1/2 box of yellow cake mix (or one of those little "JIffy" brand cake mixes)
1 stick of butter
1 can of fruit pie filling (especiall good with apple)
handful of raisins (optional)

Steps:


Pre-heat Oven to 350 Degrees
Spray a casserole dish with cooking spray (ie, Pam)
Pour the pie filling into the dish
Sprinkle / spread the dry cake mix on top
Pour the melted stick of butter over the cake mix
Bake for 45 minutes at 350 degrees

This is easily doubled using a full cake mix, 2 cans of pie filling, and 2 sticks of butter


----------



## jacks'thunder (Feb 2, 2013)

Yummy! I think this is similar to one my mom makes but she uses cherry filling!


----------



## Jill (Feb 2, 2013)

I've made it and we love it! I've used apple and peach (I did add some additional canned peaches as our pie filling was skimpy on the fruit). I was thinking it might also be good with chocolate cake and cherry pie filling......... and I shouldn't be contemplating dessert at 9am, but I am and could swear I'm starving


----------



## Jill (Feb 2, 2013)

PS This also works with a standard package / box of muffin mix


----------



## jacks'thunder (Feb 2, 2013)

LOL Jill! I was just thinking the same thing! So I went and tore through my cupboards and found Chocolate cake mix and pineapple..... I think I'll wait.. those 2 don't sound the best to me!

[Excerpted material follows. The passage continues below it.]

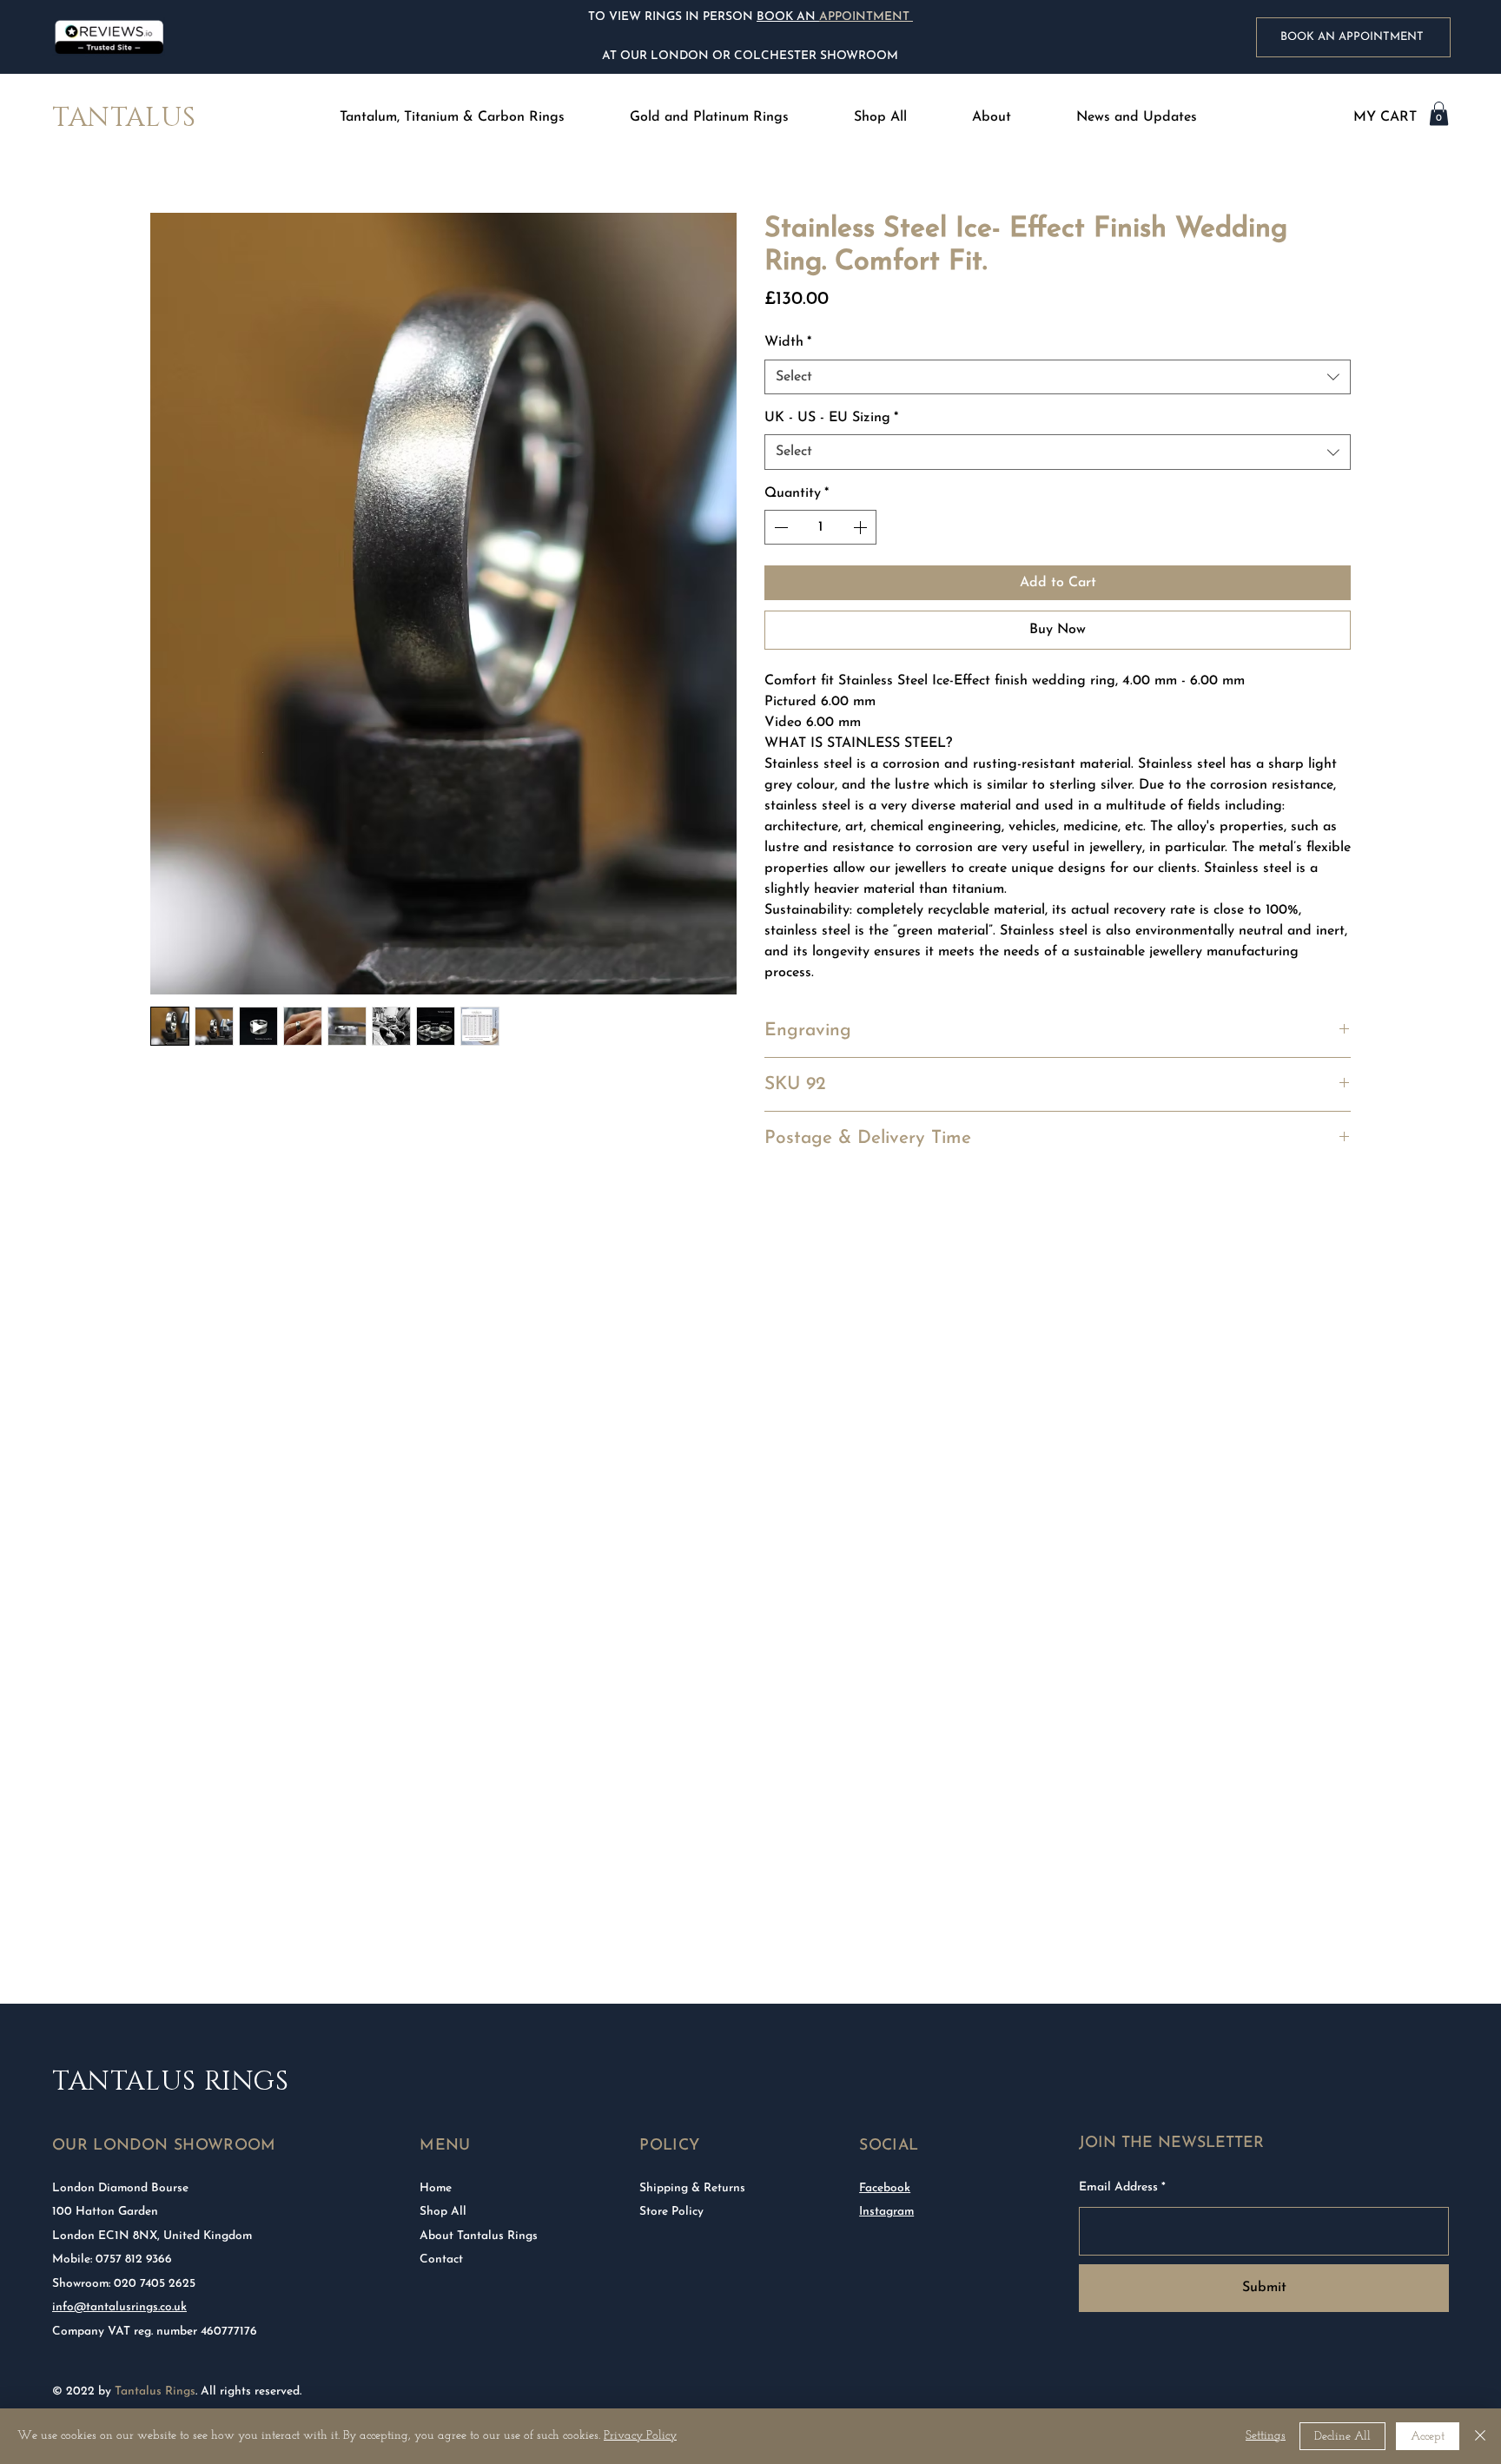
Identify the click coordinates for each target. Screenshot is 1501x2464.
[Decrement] (779, 527)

LOL!!


----------



## Jill (Feb 2, 2013)

Seriously, are we not on the same page?!?!?! I also went through what I have (and NEED to be using) for mixes


----------



## jacks'thunder (Feb 2, 2013)

Hehehehe! Totally!!


----------



## Jill (Jan 11, 2014)

I'm making this for dessert tonight. I pulled up this thread to refresh my memory on how long it bakes (good thing I did, as I thought it went for a full hour!). Now my whole family has been making this since I brought it to a family gathering about 9mos ago. My mom makes it often now with frozen berries (that have thawed) and splenda to cut down on the sugar. I will be making it that way, too, once I plow through all the canned pie filling I have. I'm making it with apple pie filling tonight.


----------